The problem is that the HTML on Froogle is seriously broken.
Agreed!
So I guess the question is how do I make Hpricot cope with this markup? It obviously works great in the browser. Are there any tools that will convert a string of html to a valid XML or DOM equivalent? It must be possible because web browsers handle it all the time.
What I need to be able to do:
html = open('http://foo.com/').read html = html.clean_markup html = Hpricot(html)
I had a similar problem last week and ended up doing exactly what you are proposing, i.e. a pre-processing step to clean up the HTML before feeding it to Hpricot.

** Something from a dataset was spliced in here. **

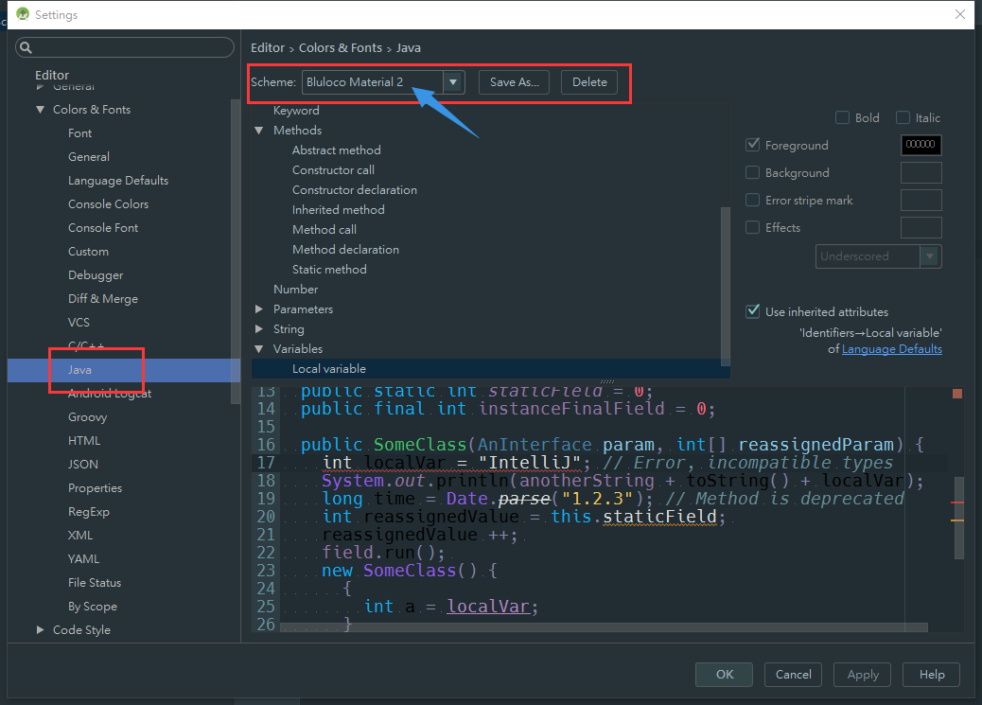Expand the String tree node
This screenshot has width=982, height=705.
[x=259, y=329]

Here is an oversimplified example of froogle's of malformed markup:
<table> <tr> <td>foo <td>bar <tr> <td>baz <td>boo </table>
I believe there are Ruby libraries for cleaning up HTML though I'm not familiar with them. Perhaps you could just treat it as a long string and walk over it doing the following:
1. Scan forward until you find a tag (either opening or closing). 2. If the tag is a known potentially-broken one ('<tr>', '<th>', '<td>', etc) set a flag for that tag to indicate it is open (or push it onto a per-tag stack somewhere). Clear the flag (or pop the stack) if/when you see the matching closing tag. 3. When you see that tag again, if it hasn't been closed in the meantime, insert the closing tag yourself and clear your flag (pop your stack).